我辈三年级开始与作文打交道,多半从《我的家庭》起步,学习描述家中人口、住处、双亲职业、家庭作息等情况,结尾不忘以相亲相爱点题,留下了一页纸上美满人生。学习的道路上,老师诲人不倦,反复在学子心田栽种志愿,默助他们循正途奔向复杂人生。写《我的志愿》,同学多不辜负长辈期盼,小小年纪就醒目地以白纸黑字落下铮铮诺言。当医生、教师或工程师的凌云壮志,道理都说得头头是道。这作文题年复一年亮相眼前,我们意志坚定,一路写来,无怨言。

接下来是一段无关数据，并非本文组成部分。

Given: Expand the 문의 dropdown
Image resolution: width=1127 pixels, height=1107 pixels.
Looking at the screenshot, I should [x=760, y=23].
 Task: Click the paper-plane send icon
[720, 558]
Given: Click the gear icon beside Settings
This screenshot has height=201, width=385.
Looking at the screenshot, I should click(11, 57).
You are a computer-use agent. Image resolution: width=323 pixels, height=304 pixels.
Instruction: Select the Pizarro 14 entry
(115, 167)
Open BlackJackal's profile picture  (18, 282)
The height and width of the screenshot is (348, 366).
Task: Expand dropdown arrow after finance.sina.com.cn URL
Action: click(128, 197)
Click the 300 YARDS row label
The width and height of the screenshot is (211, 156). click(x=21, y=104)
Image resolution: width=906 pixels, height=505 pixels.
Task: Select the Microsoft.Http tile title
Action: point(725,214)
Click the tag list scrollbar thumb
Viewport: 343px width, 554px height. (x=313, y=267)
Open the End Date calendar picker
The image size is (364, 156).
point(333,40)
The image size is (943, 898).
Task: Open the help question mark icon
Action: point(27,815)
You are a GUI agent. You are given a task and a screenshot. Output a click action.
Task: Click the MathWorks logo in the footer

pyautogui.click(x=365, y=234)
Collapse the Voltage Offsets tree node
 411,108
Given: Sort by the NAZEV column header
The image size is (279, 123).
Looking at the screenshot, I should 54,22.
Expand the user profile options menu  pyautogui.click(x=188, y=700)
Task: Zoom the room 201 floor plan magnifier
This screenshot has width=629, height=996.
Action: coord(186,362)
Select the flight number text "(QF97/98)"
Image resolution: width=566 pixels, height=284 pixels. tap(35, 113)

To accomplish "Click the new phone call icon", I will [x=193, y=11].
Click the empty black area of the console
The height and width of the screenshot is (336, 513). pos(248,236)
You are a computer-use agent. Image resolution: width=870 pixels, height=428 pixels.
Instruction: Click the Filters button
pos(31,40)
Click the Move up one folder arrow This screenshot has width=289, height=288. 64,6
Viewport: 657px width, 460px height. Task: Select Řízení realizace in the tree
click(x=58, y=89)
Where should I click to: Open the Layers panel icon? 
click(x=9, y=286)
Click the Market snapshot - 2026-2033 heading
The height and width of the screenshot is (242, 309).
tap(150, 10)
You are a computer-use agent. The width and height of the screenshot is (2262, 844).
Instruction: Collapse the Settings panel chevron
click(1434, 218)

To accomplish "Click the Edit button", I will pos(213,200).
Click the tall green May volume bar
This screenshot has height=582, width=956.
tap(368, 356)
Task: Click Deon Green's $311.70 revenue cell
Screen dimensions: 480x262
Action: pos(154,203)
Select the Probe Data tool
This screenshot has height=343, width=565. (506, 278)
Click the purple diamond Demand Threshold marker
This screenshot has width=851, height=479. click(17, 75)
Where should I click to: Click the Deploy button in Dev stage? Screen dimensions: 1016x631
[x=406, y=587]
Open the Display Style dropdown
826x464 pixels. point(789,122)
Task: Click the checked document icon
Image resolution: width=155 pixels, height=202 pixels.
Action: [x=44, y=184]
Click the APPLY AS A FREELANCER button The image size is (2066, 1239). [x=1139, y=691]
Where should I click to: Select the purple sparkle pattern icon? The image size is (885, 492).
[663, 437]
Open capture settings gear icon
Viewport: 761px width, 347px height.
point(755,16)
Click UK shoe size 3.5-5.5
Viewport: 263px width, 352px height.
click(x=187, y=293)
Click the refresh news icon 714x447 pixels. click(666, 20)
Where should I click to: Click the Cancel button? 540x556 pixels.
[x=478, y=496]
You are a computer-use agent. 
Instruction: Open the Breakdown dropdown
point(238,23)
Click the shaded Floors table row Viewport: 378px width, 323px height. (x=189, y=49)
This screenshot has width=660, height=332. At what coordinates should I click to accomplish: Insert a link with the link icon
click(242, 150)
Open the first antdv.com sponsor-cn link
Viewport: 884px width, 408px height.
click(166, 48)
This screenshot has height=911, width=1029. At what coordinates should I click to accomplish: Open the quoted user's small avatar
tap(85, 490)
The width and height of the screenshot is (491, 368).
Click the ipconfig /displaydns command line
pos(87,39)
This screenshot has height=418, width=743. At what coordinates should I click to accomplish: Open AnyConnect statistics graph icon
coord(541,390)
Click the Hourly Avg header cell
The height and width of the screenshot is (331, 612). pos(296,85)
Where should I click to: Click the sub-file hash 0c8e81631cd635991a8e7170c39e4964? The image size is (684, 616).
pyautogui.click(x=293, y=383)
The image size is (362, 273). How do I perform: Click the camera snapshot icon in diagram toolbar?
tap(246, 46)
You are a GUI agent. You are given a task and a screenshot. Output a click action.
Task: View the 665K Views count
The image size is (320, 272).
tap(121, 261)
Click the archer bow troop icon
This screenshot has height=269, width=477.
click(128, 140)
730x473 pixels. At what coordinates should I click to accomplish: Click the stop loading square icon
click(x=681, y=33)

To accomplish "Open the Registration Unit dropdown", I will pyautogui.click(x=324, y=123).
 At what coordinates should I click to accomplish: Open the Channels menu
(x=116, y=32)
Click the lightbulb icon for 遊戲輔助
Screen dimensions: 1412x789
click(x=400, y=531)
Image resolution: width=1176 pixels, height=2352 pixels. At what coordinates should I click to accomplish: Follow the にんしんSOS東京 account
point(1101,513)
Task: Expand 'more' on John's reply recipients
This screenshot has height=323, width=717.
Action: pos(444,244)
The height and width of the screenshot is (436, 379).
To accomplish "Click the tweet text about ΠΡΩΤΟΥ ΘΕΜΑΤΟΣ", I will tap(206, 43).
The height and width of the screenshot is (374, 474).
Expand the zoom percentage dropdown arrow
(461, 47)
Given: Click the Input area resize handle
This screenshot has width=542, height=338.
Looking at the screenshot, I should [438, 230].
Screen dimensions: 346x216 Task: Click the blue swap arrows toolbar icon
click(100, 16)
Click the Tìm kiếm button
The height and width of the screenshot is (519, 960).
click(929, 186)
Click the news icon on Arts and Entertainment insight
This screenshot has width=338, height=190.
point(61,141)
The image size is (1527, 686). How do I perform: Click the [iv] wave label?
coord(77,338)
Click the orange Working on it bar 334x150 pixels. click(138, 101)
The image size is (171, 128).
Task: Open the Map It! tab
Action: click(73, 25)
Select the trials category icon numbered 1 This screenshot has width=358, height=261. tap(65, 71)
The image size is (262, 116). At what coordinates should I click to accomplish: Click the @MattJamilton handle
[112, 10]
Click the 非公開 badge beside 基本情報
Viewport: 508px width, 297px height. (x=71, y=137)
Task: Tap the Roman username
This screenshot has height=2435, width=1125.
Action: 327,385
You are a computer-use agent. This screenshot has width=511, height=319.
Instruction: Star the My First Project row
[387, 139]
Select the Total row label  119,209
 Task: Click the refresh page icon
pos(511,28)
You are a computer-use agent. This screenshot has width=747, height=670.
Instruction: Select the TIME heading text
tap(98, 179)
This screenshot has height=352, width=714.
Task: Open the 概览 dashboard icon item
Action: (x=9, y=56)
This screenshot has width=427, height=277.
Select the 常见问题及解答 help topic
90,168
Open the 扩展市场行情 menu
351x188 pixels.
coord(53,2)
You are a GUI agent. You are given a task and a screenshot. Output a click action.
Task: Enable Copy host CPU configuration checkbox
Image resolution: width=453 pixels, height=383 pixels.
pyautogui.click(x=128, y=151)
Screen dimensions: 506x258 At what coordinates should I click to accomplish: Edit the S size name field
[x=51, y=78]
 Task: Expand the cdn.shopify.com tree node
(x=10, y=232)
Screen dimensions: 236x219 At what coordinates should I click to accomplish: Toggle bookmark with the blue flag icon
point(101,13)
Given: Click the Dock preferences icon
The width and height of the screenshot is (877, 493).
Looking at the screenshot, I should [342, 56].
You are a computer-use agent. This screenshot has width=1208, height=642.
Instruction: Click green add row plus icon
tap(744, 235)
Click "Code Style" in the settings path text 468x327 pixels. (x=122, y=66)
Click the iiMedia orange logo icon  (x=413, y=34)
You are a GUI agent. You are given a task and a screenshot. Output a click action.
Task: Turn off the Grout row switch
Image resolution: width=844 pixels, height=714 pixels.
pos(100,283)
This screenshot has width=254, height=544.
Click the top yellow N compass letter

虽然大家都心知肚明,那是作文纸上的理想,但是你写小贩、司机、马戏团小丑,或担心老师损你胸无大志,惹来同学讪笑,会辜负父母的期望,念及此,便立马端正心态,向蓝天仰望。反正那个年纪多数人心脑仍混沌未开,说不清自己有何志向,将就着把饼画大画圆,眼下并不吃亏。
小学阶段,我们也常与“自述”类题目碰头。除了《笔的自述》之外,常前来招呼的是《水的自述》和《狗的自述》。把自己化身为物,代言它的功用,诉说它的苦乐。这种让你扮演“分身人”的机会,有点难得,胡思乱想的空间大无限,不伤神,轻易就能把格子填满,施施然交差。这种想象题似乎也隐于江湖,原因不详。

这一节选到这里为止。